November 04, 2005

Typographic Crash Course

particletree offers a useful set of links that's a crash course in typography for all of you who keep saying you've really been meaning to get around to learning more about type. Includes links to resources in history of type, web type, fonts, typographic punctuation, great free fonts, and more. My favorite is the link to "I Hate ITC Garamond," (which particletree labels "How to Hate a Font"). Note: This is an advanced topic. Don't attempt this sort of maneuver if you don't know what a "serif" is. (And I haven't verified this, but I think according to Jan Tschichold "dog poop" is a typographic technical term.)

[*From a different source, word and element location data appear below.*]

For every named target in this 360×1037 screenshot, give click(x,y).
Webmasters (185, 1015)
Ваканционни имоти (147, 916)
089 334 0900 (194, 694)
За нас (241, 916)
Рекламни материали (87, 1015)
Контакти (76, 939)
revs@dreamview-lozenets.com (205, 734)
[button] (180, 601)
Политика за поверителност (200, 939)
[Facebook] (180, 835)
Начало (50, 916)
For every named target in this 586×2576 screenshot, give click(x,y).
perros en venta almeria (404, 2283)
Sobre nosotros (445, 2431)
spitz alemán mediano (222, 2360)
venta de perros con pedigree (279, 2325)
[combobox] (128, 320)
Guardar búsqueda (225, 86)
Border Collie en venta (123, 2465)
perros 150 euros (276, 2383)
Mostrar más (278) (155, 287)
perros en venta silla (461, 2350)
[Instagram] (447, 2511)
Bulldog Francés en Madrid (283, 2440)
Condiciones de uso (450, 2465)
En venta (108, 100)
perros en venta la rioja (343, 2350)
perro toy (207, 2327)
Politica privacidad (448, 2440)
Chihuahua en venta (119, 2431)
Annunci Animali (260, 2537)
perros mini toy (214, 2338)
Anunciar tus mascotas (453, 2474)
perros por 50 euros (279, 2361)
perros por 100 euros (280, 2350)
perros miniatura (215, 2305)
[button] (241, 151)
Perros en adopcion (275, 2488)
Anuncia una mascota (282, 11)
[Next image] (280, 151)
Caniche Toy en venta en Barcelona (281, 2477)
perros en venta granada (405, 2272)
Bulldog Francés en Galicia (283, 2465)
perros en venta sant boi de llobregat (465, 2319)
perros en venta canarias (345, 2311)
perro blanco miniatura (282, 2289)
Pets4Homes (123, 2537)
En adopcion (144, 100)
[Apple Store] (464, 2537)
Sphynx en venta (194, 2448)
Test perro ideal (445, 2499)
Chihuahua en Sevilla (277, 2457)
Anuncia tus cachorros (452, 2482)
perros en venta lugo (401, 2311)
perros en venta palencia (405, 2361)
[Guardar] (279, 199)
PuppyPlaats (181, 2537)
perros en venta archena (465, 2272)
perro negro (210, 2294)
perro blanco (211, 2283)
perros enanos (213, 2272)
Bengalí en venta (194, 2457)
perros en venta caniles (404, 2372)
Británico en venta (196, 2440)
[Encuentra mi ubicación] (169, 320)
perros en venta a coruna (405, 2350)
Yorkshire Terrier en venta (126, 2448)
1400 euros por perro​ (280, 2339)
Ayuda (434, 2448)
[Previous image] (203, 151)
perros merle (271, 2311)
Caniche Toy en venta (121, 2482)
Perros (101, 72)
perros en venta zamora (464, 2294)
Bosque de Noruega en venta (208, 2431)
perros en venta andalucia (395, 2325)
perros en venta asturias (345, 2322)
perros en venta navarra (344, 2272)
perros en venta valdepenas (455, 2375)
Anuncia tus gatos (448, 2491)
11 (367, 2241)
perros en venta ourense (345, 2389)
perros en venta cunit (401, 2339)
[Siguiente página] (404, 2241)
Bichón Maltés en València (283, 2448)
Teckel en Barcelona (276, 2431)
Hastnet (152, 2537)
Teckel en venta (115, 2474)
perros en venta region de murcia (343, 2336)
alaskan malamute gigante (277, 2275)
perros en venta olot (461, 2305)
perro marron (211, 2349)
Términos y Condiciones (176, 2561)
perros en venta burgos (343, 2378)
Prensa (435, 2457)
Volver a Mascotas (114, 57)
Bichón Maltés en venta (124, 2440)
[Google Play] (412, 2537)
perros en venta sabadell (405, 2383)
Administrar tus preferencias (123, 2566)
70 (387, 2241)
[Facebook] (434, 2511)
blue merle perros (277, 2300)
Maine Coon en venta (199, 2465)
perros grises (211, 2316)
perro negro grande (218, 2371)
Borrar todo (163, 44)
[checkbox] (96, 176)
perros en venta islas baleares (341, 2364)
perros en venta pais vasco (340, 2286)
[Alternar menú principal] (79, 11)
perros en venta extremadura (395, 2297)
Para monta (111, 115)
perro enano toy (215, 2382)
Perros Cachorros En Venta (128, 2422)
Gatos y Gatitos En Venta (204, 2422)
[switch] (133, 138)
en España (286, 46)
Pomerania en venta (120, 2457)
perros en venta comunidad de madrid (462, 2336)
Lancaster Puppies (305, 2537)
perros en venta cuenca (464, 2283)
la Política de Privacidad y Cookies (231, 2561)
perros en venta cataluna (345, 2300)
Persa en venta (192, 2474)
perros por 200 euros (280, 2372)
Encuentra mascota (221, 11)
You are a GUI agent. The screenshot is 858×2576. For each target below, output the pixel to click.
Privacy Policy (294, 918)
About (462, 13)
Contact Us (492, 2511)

The most distinctive element of the typeface is its enormous lower-case x-height. In theory this improves its legibilty, but only in the same way that dog poop's creamy consistency in theory should make it more edible. Some people dislike ITC Garamond because it's a desecration of the sacred memory of Claude Garamond. That part doesn't bother me. For one thing, despite its name, Garamond as we know it appears to be based on typefaces developed by Jean Jannon, who lived about a century after Garamond, and Garamond based his designs on those of Aldus Manutius: it's hard to say where you'd locate authenticity in this complicated history. And I've been stimulated by Emigre's revivals like Mrs. Eaves and Filosofia, which take inspiration from --and bigger liberties with -- the work of, respectively, John Baskerville and Giambattista Bodoni with great success. But there are good revivals and bad revivals, and ITC Garamond is one of the latter.